Abstract:The quantification of spilled hydrocarbon is of vital importance and is a first step in the remediation hierarchy. In most cases, watertable elevation and hydrocarbon thickness are the primary field data available to enable the evaluation of the extent of hydrocarbon contamination. However, because of the unavailability of relationship between the spilled hydrocarbon and its thickness in the monitoring wells under dynamic water table conditions, there is a marked paucity of research considering fluctuating water table conditions. A mathematical model was developed to predict the extent of hydrocarbon contamination. Developed model incorporates the water table fluctuation history, hysteresis, and entrapment. An experimental setup was utilized to obtain data on hydrocarbon thickness with the fluctuated water table conditions. The data obtained from the study were used to validate the mathematical model. In the experimental program four runs were performed: Uniform sand and well-graded sand were used with diesel and kerosene.

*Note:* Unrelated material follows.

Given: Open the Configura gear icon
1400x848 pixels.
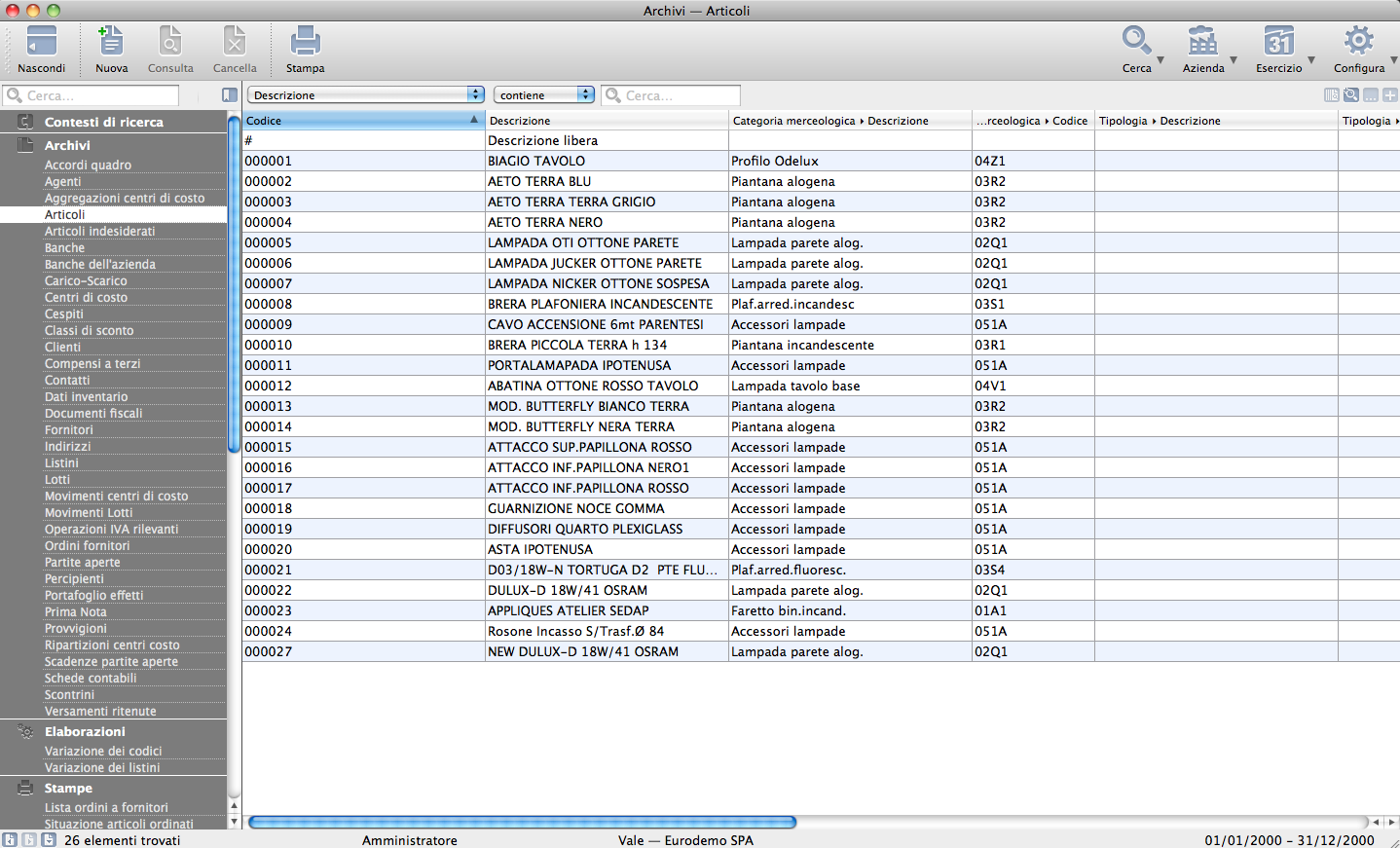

Simulation results using the developed model were compared with experimental as well as results reported in the literature. Critical spilled volumes noted for all four runs were 4.8, 4.3, 4.15, and 3.9 cm3 /cm2 , respectively. Comparison of experimental results based on hydrostatic conditions with the results predicted by different models reported in the literature were also performed. Comparison on the basis of percentage error shows that the developed mathematical model is the best predictor in all four cases (with percentage error of 5.8 to 10.7%, 3.7 to 19.7%, 0.6 to 6.1%, and 1.6 to 10.0% respectively). Inclusion of water table fluctuation history in a hysteretic entrapment model was shown to have an impact on the predictions. Hydrocarbon/groundwater interface fluctuations correlate inversely with the hydrocarbon thickness in monitoring wells. It was noted that the amount of hydrocarbon in the monitoring well was at a maximum when the water table elevation was at its historically low value, and vice versa. Comparison with experimental results shows that the model predictions are in close agreement with the experimental data. The model over predicted the results in the range of 16.2 to 85.1%, 7.9 to 47.2%, 6.4 to 70.3%, and 6.7 to 43.4% in all four cases respectively. It was found that the sensitivity of the developed model with sand porosity and LNAPL density is quite low. Making the use of the model more reliable.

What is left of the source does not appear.